▶ SOURCE DOCUMENT:
○ ○ ○ ○
The FLOSSIES sequencing project was inspired by the need for frequencies of genomic variants from appropriate controls for breast cancer genetics studies. Existing public databases are large but not stratified by gender or age. The FLOSSIES project includes allele frequencies of all classes of variants at known and candidate genes for breast cancer susceptibility among women who are cancer free and older than age 70. The participants are Fabulous Ladies Over Seventy. We hope this data will be useful as controls for breast cancer genetics studies by many groups.
Participants in this sequencing project are women who joined the Women’s Health Initiative (WHI) between 1993 and 2005. All participants were 50-79 years old and without any history of cancer at enrollment. More than 160,000 women enrolled in WHI, contributed DNA at enrollment, and have been followed ever since. From the WHI participants who are now older than age 70 years and have remained cancer-free, approximately 10,000 women were selected at random for this sequencing project: approximately 7,000 women who self-identified as European American and 3,000 women who identified as African American ancestry. Ancestries were estimated with more than 500 ancestry-informative markers.
Genes analyzed include established breast cancer genes, both high and moderate penetrance, and genes that have been suggested to predispose to breast cancer when mutant. Strength of evidence varies for these candidate genes. The genes are:
For each gene, rare and common variants in coding regions, 5’UTR, 3’UTR, donor splice sites with 6 flanking bp, and acceptor splice sites with 20 flanking bp are included. Point mutations, small indels, and CNVs are included (although CNV calls are still being updated).
○ ○ ○ ○
▶ DATA BLOCK:
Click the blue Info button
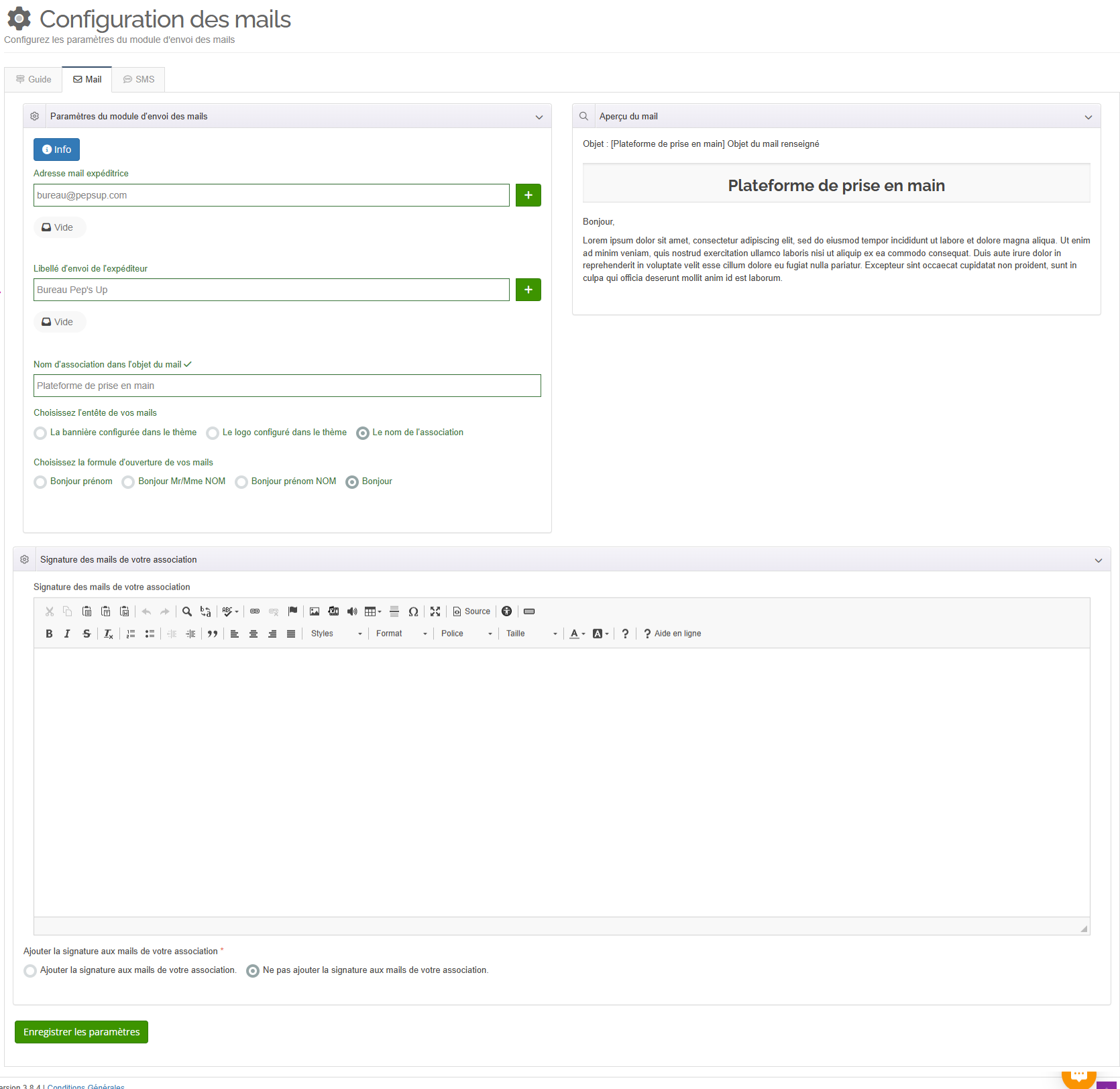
○ ○ ○ ○
▶ INSTRUCTIONS TO FOLLOW: Continue the description of the FLOSSIES sequencing project, starting right after its last sentence.

▶ ANSWER TO THIS TASK:
Sequencing was carried out in the King Lab at the University of Washington, Seattle, and by Color Genomics on an Illumina HiSeq with 2x100 bp paired-end reads (King Lab) or NextSeq with 2x150 bp paired-end reads (Color) using modified versions of the BROCA panel1. Median coverage per sample was >250x.
Paired-end sequence reads were aligned to the human reference genome (hg19) using Burrows-Wheeler Aligner 0.7.9a. Removal of PCR duplicates, sorting, and indexing were carried out with SAMtools v0.1.19. Data was excluded for 3 samples with low coverage and 2 samples with low quality. For quality control, WHI included 105 duplicates and 20 triplicates, blinded to the sequencing teams. These duplicates and triplicates were all identified and removed.
Indel realignments and base quality score recalibration were based on with Genome Analysis Tool Kit (GATK v3.0) using recommended parameters. Variants were detected with GATK Unified Genotyper. Variants were included if variant fraction was at least 0.25. Copy number variants were identified using our read-depth-based in-house pipeline.
Each sample was assigned to the population with highest estimated likelihood of ancestry. Ancestry analysis yielded estimates of 7,325 women of European American ancestry and 2,559 women of African American ancestry.